Perry Mason es una historia de detectives en mitad de los años 30, lo que la convirtió de origen, en un riesgo en medio de la multitud de producciones en una época en especial prolífica para las series de televisión. De hecho, al momento de su estreno, hubo una discreta polémica acerca de la necesidad de traer a la pantalla chica, la historia de un personaje que tenía todo para parecer pasado de moda. No obstante, el gigante de las cableras demostró que no sólo el detective abogado tiene mucho qué decir aun, sino que la historia puede convertirse en el gran suceso de este atípico 2020.
La serie cierra como un éxito de crítica y de audiencia: por un lado, la historia meditada, visualmente impecable y con un guion poderoso, terminó por conquistar incluso a los espectadores más incrédulos. El Perry Mason del nuevo milenio es un hombre lleno de grises, tantos como las cuidadas escenas que la luz ilumina a medias a los personajes, los lugares y de vez en cuando, las intenciones. Matthew Rhys logró en ocho episodios crear no sólo un personaje creíble, sino además, una criatura inquietante en medio del panorama seriéfilo de la actualidad: El personaje es poderoso, con una cierta cualidad inconmovible pero también, es la quintaesencia del cinismo: “Todos son culpables” parece ser su frase favorita. La misma que define el ritmo y el tono del show.
Desde su primer capítulo desconcertante, la larga investigación a la periferia de un Hollywood que apenas se insinúa y su gran final sorprendente, construido con una meticulosa capacidad para incomodar y asombrar, Perry Mason completa con éxito el ciclo que empezó desde su primera escena: este morboso y sangriento Mason, más detective que abogado, en medio de un argumento que explota lo visualmente grotesco en beneficio de algo más elaborado y brillante, estaba destinado desde su primera aparición en pantalla a luchar no sólo contra la filosofía hastiada de la época que representa, sino encarnar las infinitas graduaciones del mal.
Y lo logra, con una representación escalofriante de las grietas de la ética, el poder y la bondad contemporánea, todo en medio de un escenario cuidadoso que no sólo brinda contexto — y uno especialmente pulcro — sino también, se cuestiona con franqueza sobre nuestra capacidad para entender la identidad de una época en la que el mal es la necesidad de sobrevivir. Con su espíritu de cine negro, pero en especial, su profunda cualidad para el engaño, Perry Mason demostró que hay vida más allá de las grandes alegorías sobre la bondad y la maldad, los monstruos atípicos y los argumentos enrevesados de una televisión empeñado en lo posmoderno.

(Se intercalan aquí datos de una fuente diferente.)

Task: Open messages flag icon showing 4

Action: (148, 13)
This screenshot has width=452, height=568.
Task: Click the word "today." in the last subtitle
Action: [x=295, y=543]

Perry Mason: esa ligera oscuridad en medio de puntos de luz casi invisibles.
En Perry Mason todos mienten. Clientes, policias, testigos y detectives. Lo hacen por razones personales, sin otro interés que socavar la idea de lo creíble. La serie tomó la percepción básica del género noir y lo llevó a una nueva dimensión, en la que la credibilidad se sostenía sobre las decisiones de un Mason descreído y cansado, un veterano de la Primera Guerra Mundial escéptico, herido, aunque no del todo cínico. El personaje atravesó su primera temporada a través de cuidadosas redes de engaño y manipulación, que el argumento del programa usó como una conexión entre sus personajes, las ideas que cada uno simbolizó y al final, una redención absurda que no llega a mostrarse del todo.
Otro de los grandes aciertos de este Perry Mason creado a la medida de un mundo en que no existe una honesta mirada sobre la ley y su imperio, es que el detective se aleja del centro del foco de interés — Hollywood, las grandes revelaciones — y remonta un recorrido doloroso por la periferia. Mason es el ojo privado, que conoce todos los trucos y que además, está en busca de una forma de traducirlos hacia algo más elaborado, misterioso y temible. El nihilismo helado de los años ’30 — en las que todos eran sospechosos hasta que se demostrara lo contrario — regresó a la televisión con mayor poder y éxito que nunca.
Para su final, Perry Mason deja una estela de escenas memorables y además, la sensación que los escritores Rolin Jones, Ron Fitzgerald y Kevin J. Hynes encontraron el punto medio entre el cinismo y una búsqueda de redención tardía, que el duro pero al final conmovedor Perry Mason logra sostener sobre sus hombros firmes. Un personaje que acaba de entrar a la historia de la televisión gracias a una historia en la que nada es lo que parece y en la que el temor, es todo menos una percepción sobre la verdad. “Nadie confiesa en el estrado” dice uno de los personajes, explicando lo que piensa como el centro medular del programa “Nadie confiesa en el estrado”. Una mirada curiosa hacia la oscuridad que se convierte quizás en una de las mejores historia del año.